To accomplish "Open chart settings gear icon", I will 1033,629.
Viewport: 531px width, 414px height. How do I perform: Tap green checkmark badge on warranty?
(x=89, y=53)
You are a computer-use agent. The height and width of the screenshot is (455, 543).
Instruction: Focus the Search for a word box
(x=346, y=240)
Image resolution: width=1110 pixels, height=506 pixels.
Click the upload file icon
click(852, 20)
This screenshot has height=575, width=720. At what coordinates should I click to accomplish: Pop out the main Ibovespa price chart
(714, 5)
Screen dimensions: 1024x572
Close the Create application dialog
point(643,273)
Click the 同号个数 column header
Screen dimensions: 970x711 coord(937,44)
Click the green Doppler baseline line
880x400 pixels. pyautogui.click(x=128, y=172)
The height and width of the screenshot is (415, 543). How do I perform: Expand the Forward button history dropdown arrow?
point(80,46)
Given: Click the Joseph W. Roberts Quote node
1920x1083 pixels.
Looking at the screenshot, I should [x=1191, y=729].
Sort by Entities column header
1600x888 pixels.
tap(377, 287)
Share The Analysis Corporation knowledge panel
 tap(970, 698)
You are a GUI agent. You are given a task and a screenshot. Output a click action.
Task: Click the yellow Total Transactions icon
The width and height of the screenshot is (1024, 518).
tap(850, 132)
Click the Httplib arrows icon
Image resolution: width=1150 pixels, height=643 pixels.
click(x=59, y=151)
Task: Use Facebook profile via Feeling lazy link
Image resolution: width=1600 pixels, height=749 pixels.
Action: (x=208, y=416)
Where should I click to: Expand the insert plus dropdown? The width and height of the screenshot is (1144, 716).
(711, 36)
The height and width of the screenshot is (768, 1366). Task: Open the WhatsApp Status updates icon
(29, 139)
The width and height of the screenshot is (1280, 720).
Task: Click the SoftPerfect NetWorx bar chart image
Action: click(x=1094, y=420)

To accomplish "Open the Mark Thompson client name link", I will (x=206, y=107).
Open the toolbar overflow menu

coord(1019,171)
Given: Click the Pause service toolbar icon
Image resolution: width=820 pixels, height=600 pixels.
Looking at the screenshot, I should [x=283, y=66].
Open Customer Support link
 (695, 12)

+ + + +

» WHAT IS REQUIRED:
Write the entries out again, exactly and completely.

» EXPECTED ANSWER:
To accomplish "Open chart settings gear icon", I will 1033,629.
Viewport: 531px width, 414px height. How do I perform: Tap green checkmark badge on warranty?
(x=89, y=53)
You are a computer-use agent. The height and width of the screenshot is (455, 543).
Instruction: Focus the Search for a word box
(x=346, y=240)
Image resolution: width=1110 pixels, height=506 pixels.
Click the upload file icon
click(852, 20)
This screenshot has height=575, width=720. At what coordinates should I click to accomplish: Pop out the main Ibovespa price chart
(714, 5)
Screen dimensions: 1024x572
Close the Create application dialog
point(643,273)
Click the 同号个数 column header
Screen dimensions: 970x711 coord(937,44)
Click the green Doppler baseline line
880x400 pixels. pyautogui.click(x=128, y=172)
The height and width of the screenshot is (415, 543). How do I perform: Expand the Forward button history dropdown arrow?
point(80,46)
Given: Click the Joseph W. Roberts Quote node
1920x1083 pixels.
Looking at the screenshot, I should [x=1191, y=729].
Sort by Entities column header
1600x888 pixels.
tap(377, 287)
Share The Analysis Corporation knowledge panel
 tap(970, 698)
You are a GUI agent. You are given a task and a screenshot. Output a click action.
Task: Click the yellow Total Transactions icon
The width and height of the screenshot is (1024, 518).
tap(850, 132)
Click the Httplib arrows icon
Image resolution: width=1150 pixels, height=643 pixels.
click(x=59, y=151)
Task: Use Facebook profile via Feeling lazy link
Image resolution: width=1600 pixels, height=749 pixels.
Action: (x=208, y=416)
Where should I click to: Expand the insert plus dropdown? The width and height of the screenshot is (1144, 716).
(711, 36)
The height and width of the screenshot is (768, 1366). Task: Open the WhatsApp Status updates icon
(29, 139)
The width and height of the screenshot is (1280, 720).
Task: Click the SoftPerfect NetWorx bar chart image
Action: click(x=1094, y=420)

To accomplish "Open the Mark Thompson client name link", I will (x=206, y=107).
Open the toolbar overflow menu

coord(1019,171)
Given: Click the Pause service toolbar icon
Image resolution: width=820 pixels, height=600 pixels.
Looking at the screenshot, I should [x=283, y=66].
Open Customer Support link
 (695, 12)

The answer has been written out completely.